● Records provided:
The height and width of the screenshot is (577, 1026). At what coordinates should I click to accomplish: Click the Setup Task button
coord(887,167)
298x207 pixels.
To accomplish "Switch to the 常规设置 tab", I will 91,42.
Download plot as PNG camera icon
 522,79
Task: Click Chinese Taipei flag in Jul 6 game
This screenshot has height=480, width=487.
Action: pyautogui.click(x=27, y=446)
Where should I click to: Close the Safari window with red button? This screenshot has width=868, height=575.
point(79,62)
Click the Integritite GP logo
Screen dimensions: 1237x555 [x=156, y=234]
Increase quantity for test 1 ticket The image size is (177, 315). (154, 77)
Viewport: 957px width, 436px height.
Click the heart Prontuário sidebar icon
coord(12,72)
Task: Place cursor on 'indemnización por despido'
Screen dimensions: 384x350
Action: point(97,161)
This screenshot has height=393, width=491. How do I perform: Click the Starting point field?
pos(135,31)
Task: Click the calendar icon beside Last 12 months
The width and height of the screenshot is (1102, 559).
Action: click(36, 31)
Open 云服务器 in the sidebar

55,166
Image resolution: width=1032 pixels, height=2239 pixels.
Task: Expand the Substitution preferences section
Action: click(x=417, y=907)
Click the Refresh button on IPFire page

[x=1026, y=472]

● Short exercise: Express the listing, from its first line through the line that contains "pos(135,31)", as a JSON list of strings, one string per line and with blank lines omitted.

● Task answer:
[
  "The height and width of the screenshot is (577, 1026). At what coordinates should I click to accomplish: Click the Setup Task button",
  "coord(887,167)",
  "298x207 pixels.",
  "To accomplish \"Switch to the 常规设置 tab\", I will 91,42.",
  "Download plot as PNG camera icon",
  " 522,79",
  "Task: Click Chinese Taipei flag in Jul 6 game",
  "This screenshot has height=480, width=487.",
  "Action: pyautogui.click(x=27, y=446)",
  "Where should I click to: Close the Safari window with red button? This screenshot has width=868, height=575.",
  "point(79,62)",
  "Click the Integritite GP logo",
  "Screen dimensions: 1237x555 [x=156, y=234]",
  "Increase quantity for test 1 ticket The image size is (177, 315). (154, 77)",
  "Viewport: 957px width, 436px height.",
  "Click the heart Prontuário sidebar icon",
  "coord(12,72)",
  "Task: Place cursor on 'indemnización por despido'",
  "Screen dimensions: 384x350",
  "Action: point(97,161)",
  "This screenshot has height=393, width=491. How do I perform: Click the Starting point field?",
  "pos(135,31)"
]